Direction: Rescale the material from the line containing "This screenshot has height=490, width=871." through the end, both included. Rewrite each of those lines in full, multiplying every answer coordinate by 2 and rounding to whole numbers with halves going up, leave all other numbers unchanged, and omit the pictures.

[Target position records]
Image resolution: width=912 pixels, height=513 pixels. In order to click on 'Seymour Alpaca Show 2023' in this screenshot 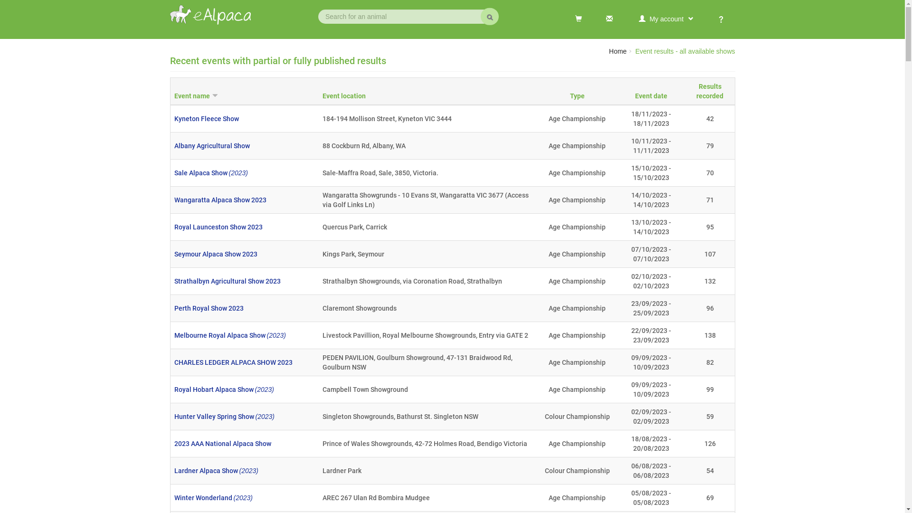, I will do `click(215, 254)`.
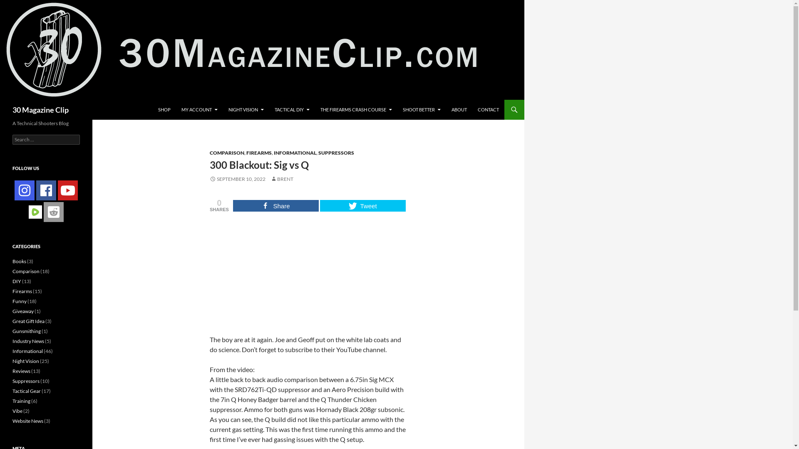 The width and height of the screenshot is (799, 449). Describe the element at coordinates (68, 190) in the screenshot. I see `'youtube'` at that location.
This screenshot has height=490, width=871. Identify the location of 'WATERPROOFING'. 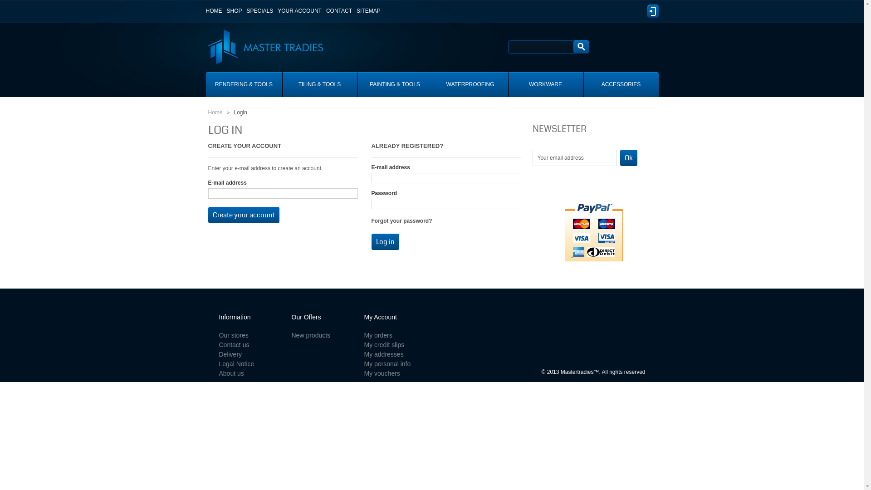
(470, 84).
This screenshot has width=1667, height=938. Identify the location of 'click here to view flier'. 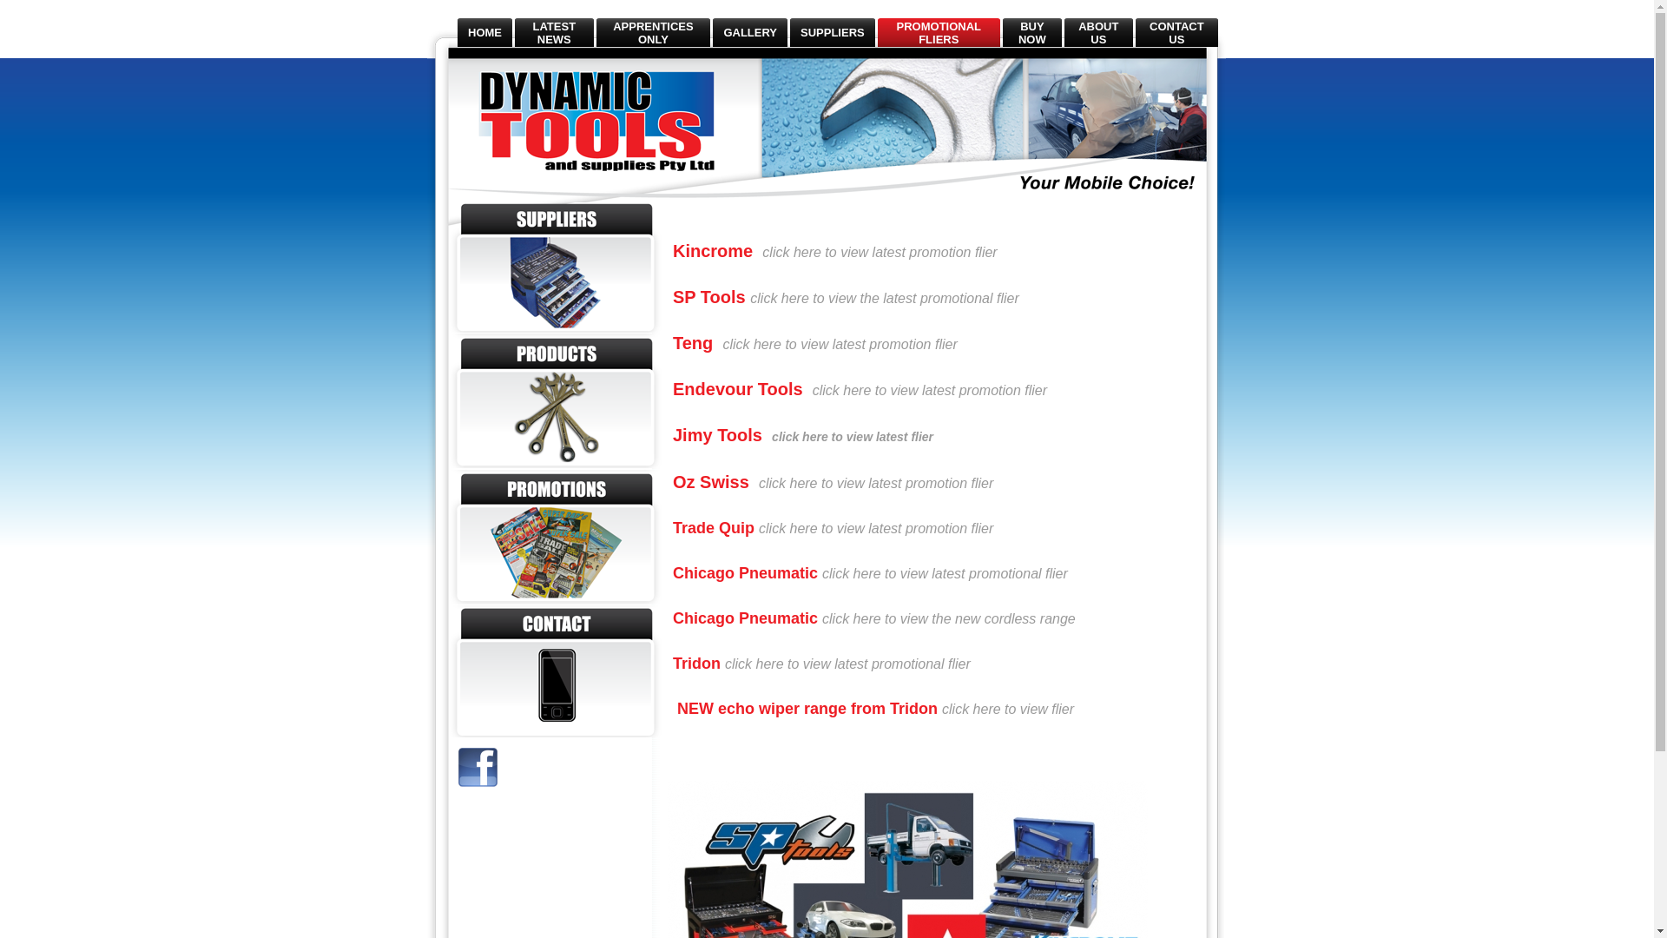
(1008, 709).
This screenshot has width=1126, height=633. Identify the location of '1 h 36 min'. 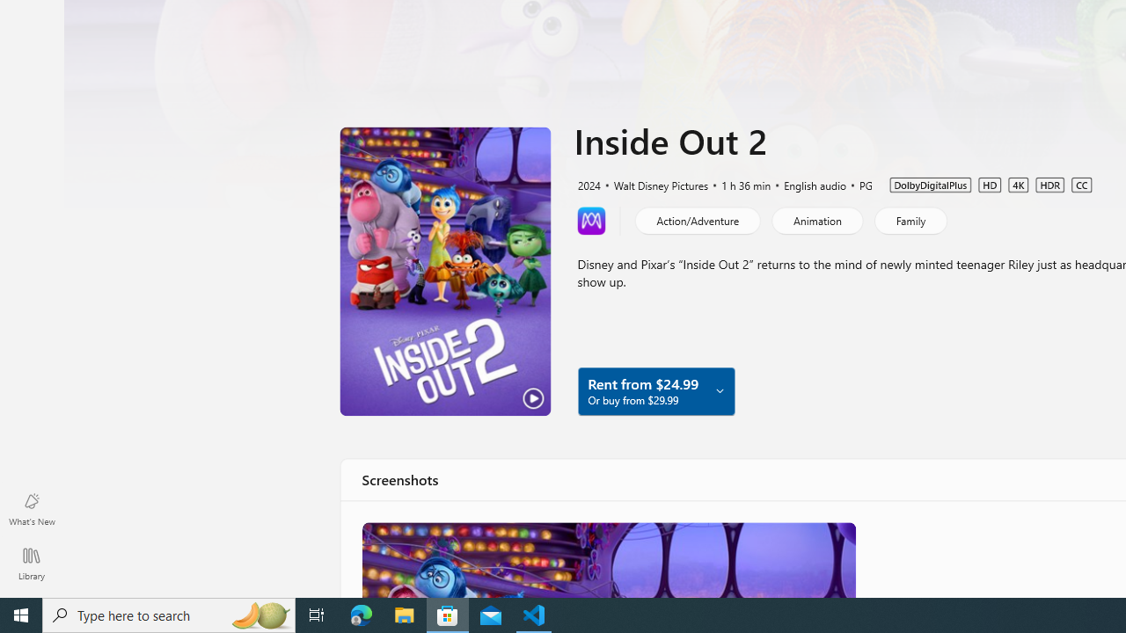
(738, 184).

Full response:
This screenshot has height=490, width=871. Identify the location of 'WATERPROOFING'. 
(940, 168).
This screenshot has width=1667, height=938. Identify the location of 'click here to view flier'. 
(2016, 1418).
This screenshot has width=1126, height=633. Identify the location of '1 h 36 min'. 
(1476, 368).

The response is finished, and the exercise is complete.